Multi People Tracking

David

March 16, 2021 23:46

I need to track people in video captured by my D415 ... Are there any source of information on how to use camera Instrinsics and extrinsics to get the the World XYZ coordinates based on image plane x,y and depth ?

I'm currently using YOLO model to detect people in a bag file and it's working perfectly in the work to detect people in the RGB stream ... but now i need to remap the coordinates to the world coordinates (in relation to camera depth sensor origin ...) .

Should i use get_extrinsics_to() to map the coordinate as i need ? Or DeProject () maybe ?

Getting the whole point cloud will be computational expensive ...

I'm using the Python Wrapper...

Is there any material i could use as a reference for my coding ?

Thanks for any guidance !

Comments

3 comments

MartyG

March 17, 2021 06:56

Edited
Hi David A RealSense team member provides advice in the link below about efficiently obtaining the depth of a specific RGB pixel.

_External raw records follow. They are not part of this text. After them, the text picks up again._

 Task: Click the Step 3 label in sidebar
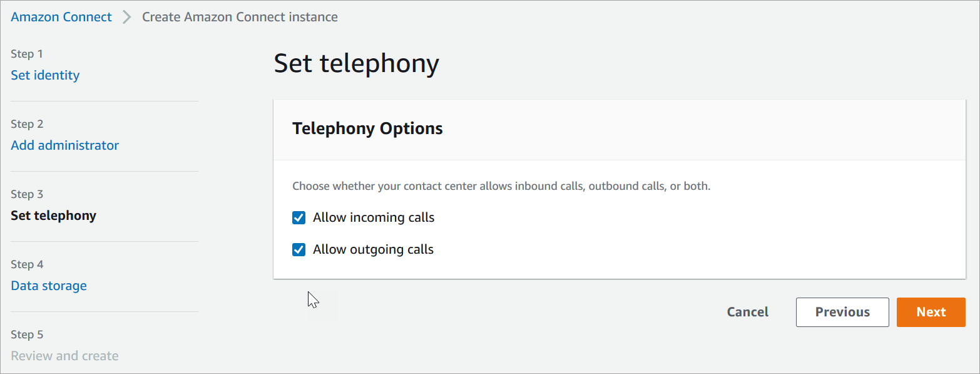[x=27, y=194]
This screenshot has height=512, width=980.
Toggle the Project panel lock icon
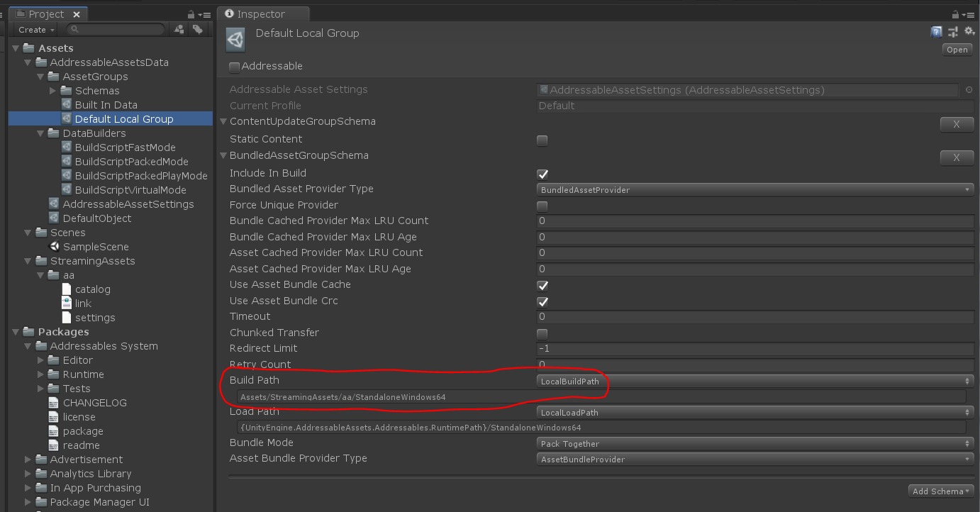(x=191, y=14)
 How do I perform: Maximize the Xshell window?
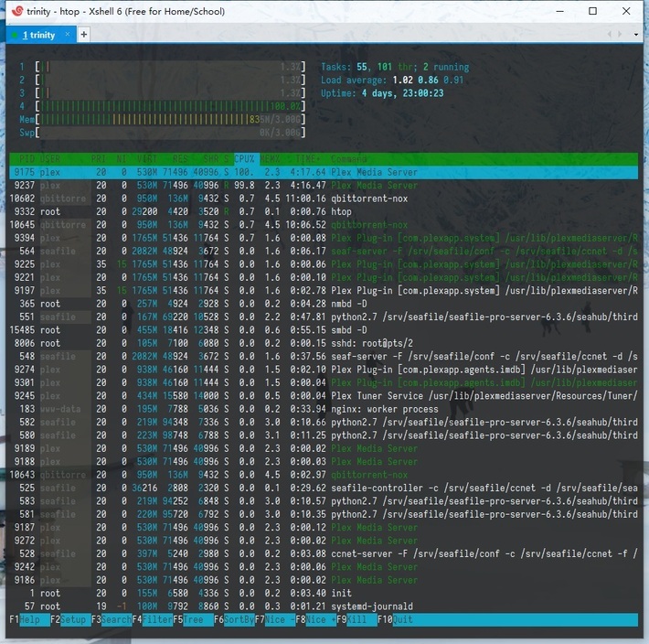[592, 12]
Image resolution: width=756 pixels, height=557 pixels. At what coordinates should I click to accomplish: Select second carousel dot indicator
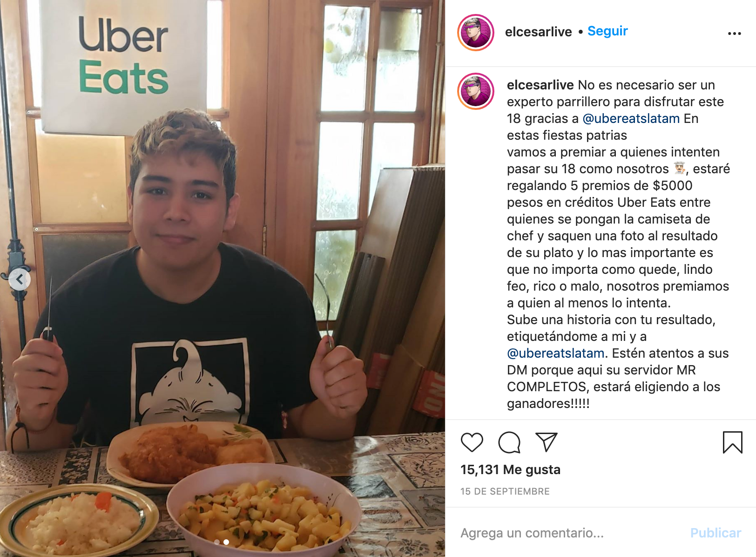pos(226,542)
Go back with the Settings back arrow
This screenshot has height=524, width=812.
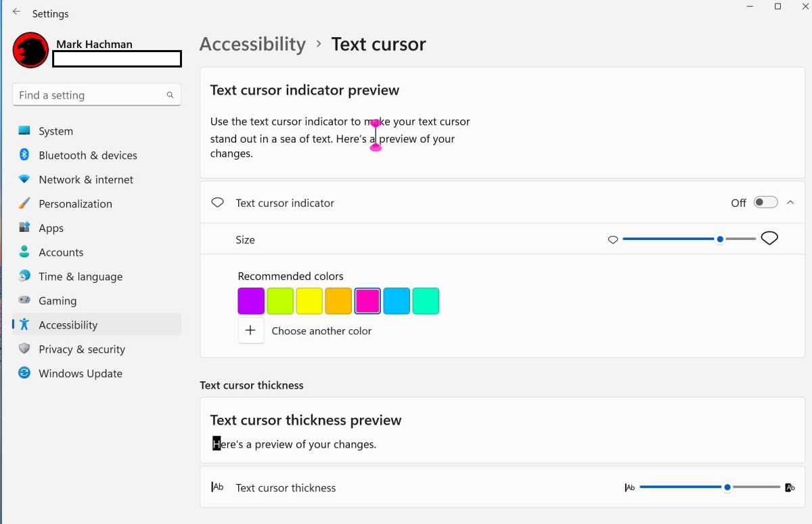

https://github.com/IntelRealSense/librealsense/issues/6239#issuecomment-614261704

Python code for the rs2_project_color_pixel_to_depth_pixel instruction referenced in the advice can be found in the link below

https://github.com/IntelRealSense/librealsense/issues/5603

Edit: on reflection, given that you are aiming to retrieve the world coordinates, using depth-to-color alignment and deprojection may be more suited to your application.

https://github.com/IntelRealSense/librealsense/issues/3688
0

Comment actions Permalink
David

March 29, 2021 06:33
Hi MartyG

First of all, thank you for sending those reference links ...

I could use DeProject, but could not go much further...

Here's what i got:

camera_coords = rs.rs2_deproject_pixel_to_point(depth_intrin, CenterPt, distNum)

depth_Intrin is the camera intrinsics data got from: depth_intrin = depth_frame.profile.as_video_stream_profile().intrinsics

Here one note: All the data got from the method above seems to be ok except for the distortion model, which for the case of D415 should be Inverse Brown-Conrady, but in my case it is returning None.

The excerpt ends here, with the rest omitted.